I don’t want to say Andersen didn’t even know he was there, but I kinda wonder.
AND WE’RE TIIIIIIIIIIIIIIIIIIIIIIIIIED. MY HEART FINALLY STOPS POUNDING RAGE THROUGH MY BODY. ALL IS RIGHT WITH THE WORLD. And we basically start the third as if no game had been played at all.
What happened in the third was a lot of goddamn nail biting. Like, it was all fun and games, right? We’d come back from 3-0 to tie it and all we needed to do was keep them from scoring and hopefully score ourselves and hopefully do that in regulation so the Ducks get zero points.
Our possession this period was ridiculous. How ridiculous? The Ducks had two shots. Two. The whole period.

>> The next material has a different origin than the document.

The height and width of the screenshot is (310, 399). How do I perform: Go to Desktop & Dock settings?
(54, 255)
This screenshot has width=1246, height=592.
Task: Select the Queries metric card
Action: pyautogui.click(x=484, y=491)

One near the beginning, and one at the end, after they pull Andersen. TWO SHOTS ON GOAL.
Why play a regular ol’ hockey game when we can CRUSH THEIR SPIRITS INSTEAD.
Listen, let’s skip ahead to the important part, which is that with 90 seconds left to go in the game, Fiddler steals a stretch pass from . . . some Duck to Perry. He carries it all the way to the goal, gets a shot off, doesn’t score, but Roussel follows him down, picks up the rebound, and PUTS THE STARS AHEAD WITH 1:28 LEFT TO GO IN THE GAME.
Boudreau made a face about it.
Boudreau made a lot of faces.
AND WE WIIIIIIIIIIIIIIIIIIIIIIIIIIIIIIIIIIN. I asked for a soul crushing number of goals against prior to, and it would have been kind of hilarious if we’d managed to shut them out for what would have been the sixth time in nine games. (SIX TIMES IN NINE GAMES OMFG.) But how much MORE soul crushing is it to let them experience joy in the first period, to let them think they got this, their curse is over, and then just DESTROY them in the second and spend the third grinding them into tiny husks of their former selves? IT IS SO MUCH MORE SOUL CRUSHING. HOW FRICKIN DELIGHTFUL.